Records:

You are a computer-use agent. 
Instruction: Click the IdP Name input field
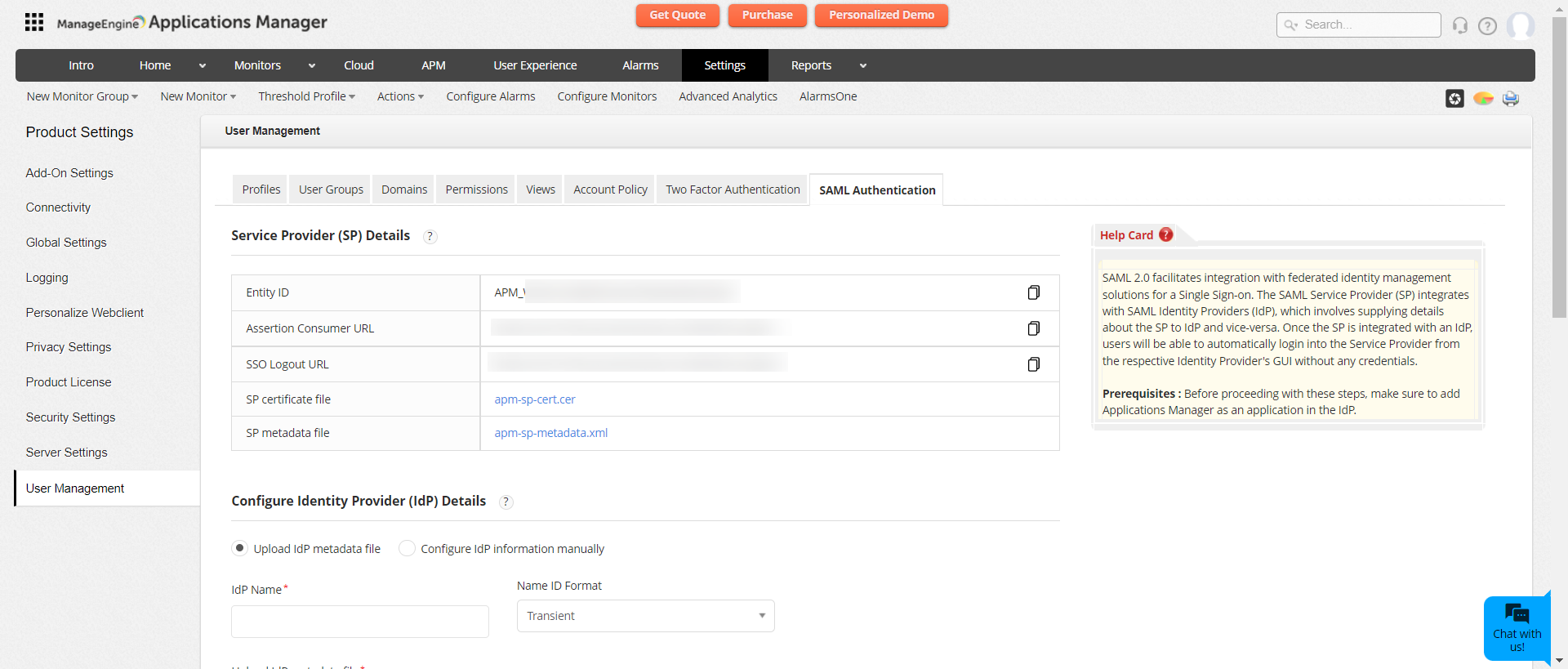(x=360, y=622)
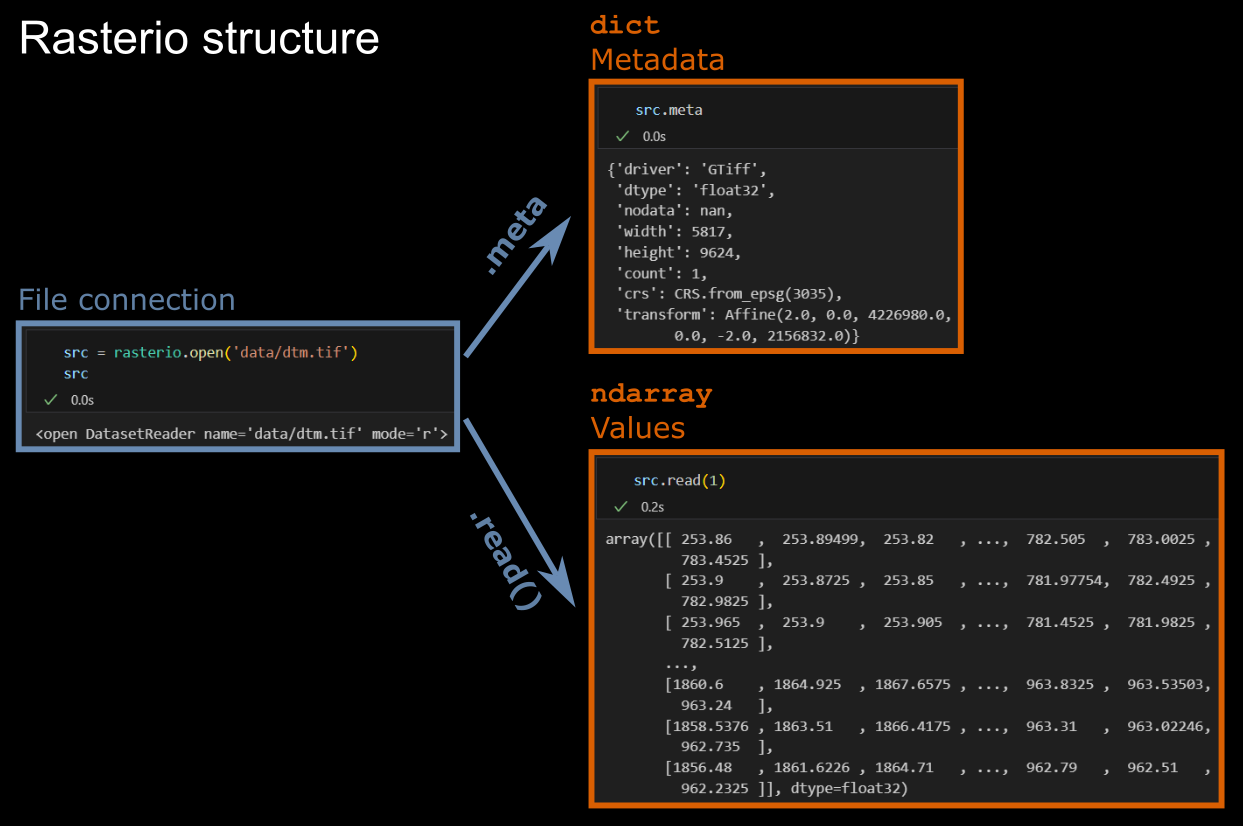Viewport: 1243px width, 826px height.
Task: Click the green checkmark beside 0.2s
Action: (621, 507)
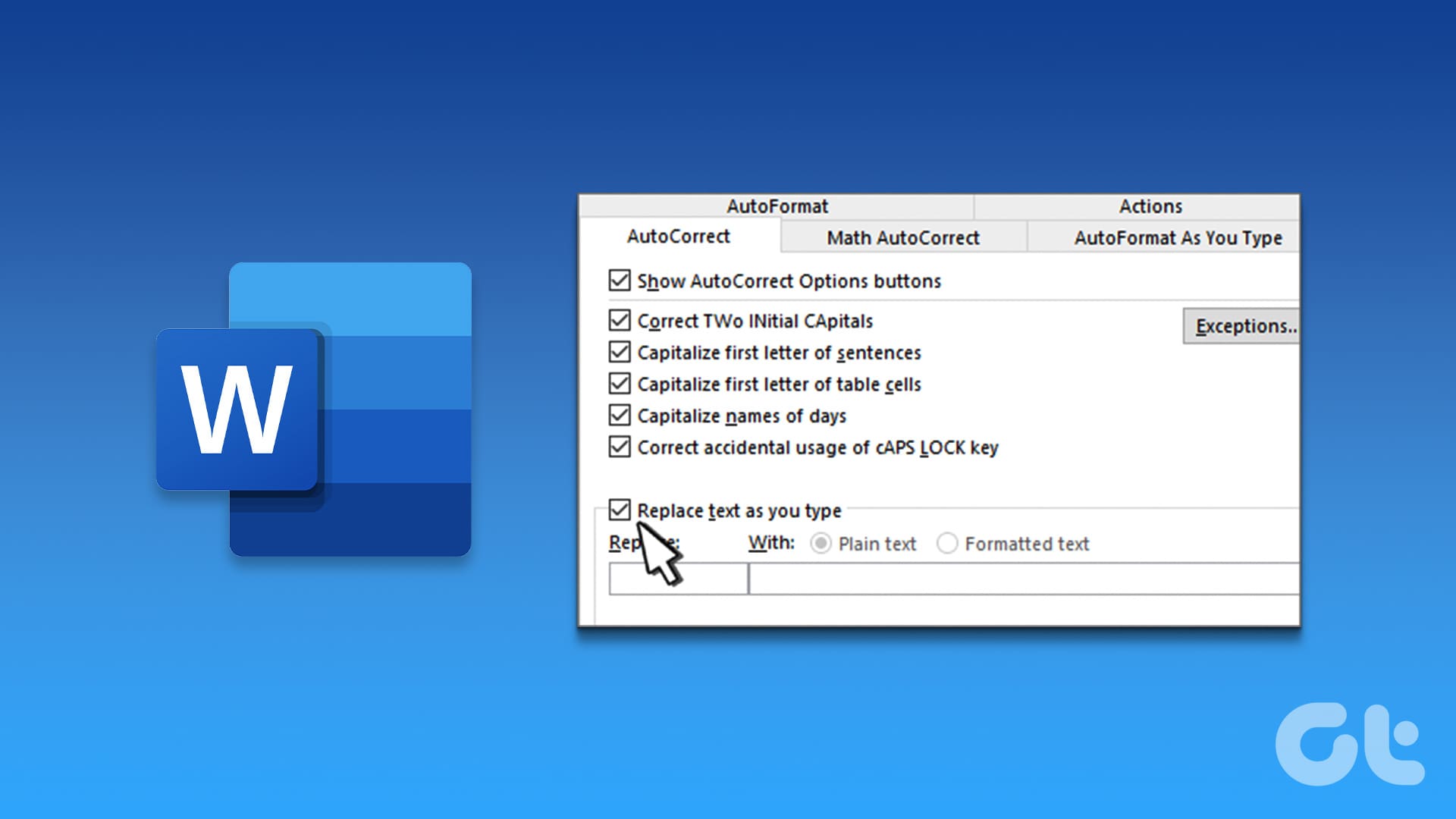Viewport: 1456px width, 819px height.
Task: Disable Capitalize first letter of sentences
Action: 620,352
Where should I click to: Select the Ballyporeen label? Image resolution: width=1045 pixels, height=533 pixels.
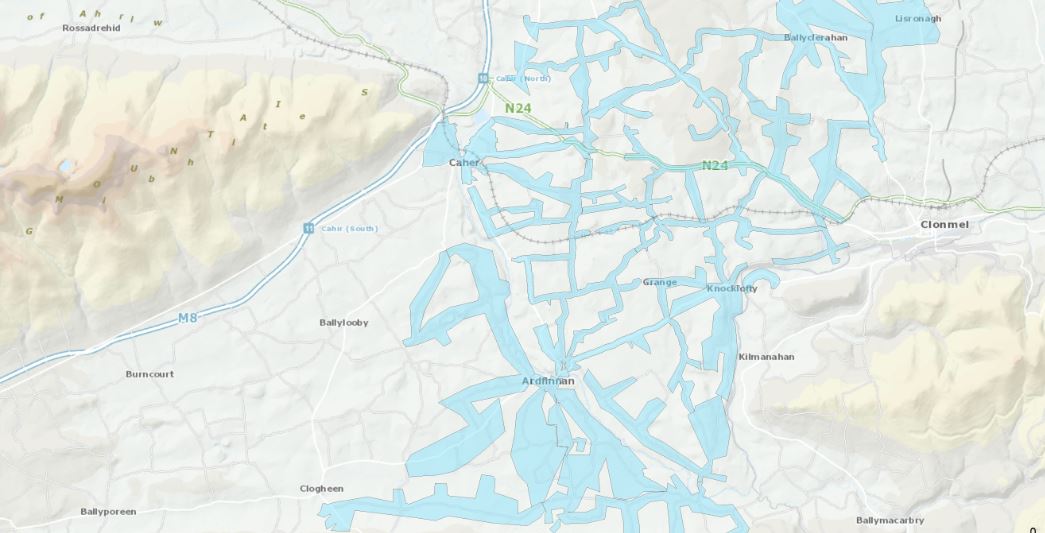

» WORK REQUIRED: Retype the lines of the records above word for word, leaving out the pictures.

» RESULT OF THIS EXERCISE:
You are a computer-use agent. 
Instruction: Click the IdP Name input field
(x=360, y=622)
Viewport: 1243px width, 826px height.
Task: Click the green checkmark beside 0.2s
Action: (621, 507)
Viewport: 1456px width, 819px height.
Task: Disable Capitalize first letter of sentences
Action: 620,352
Where should I click to: Select the Ballyporeen label? Image resolution: width=1045 pixels, height=533 pixels.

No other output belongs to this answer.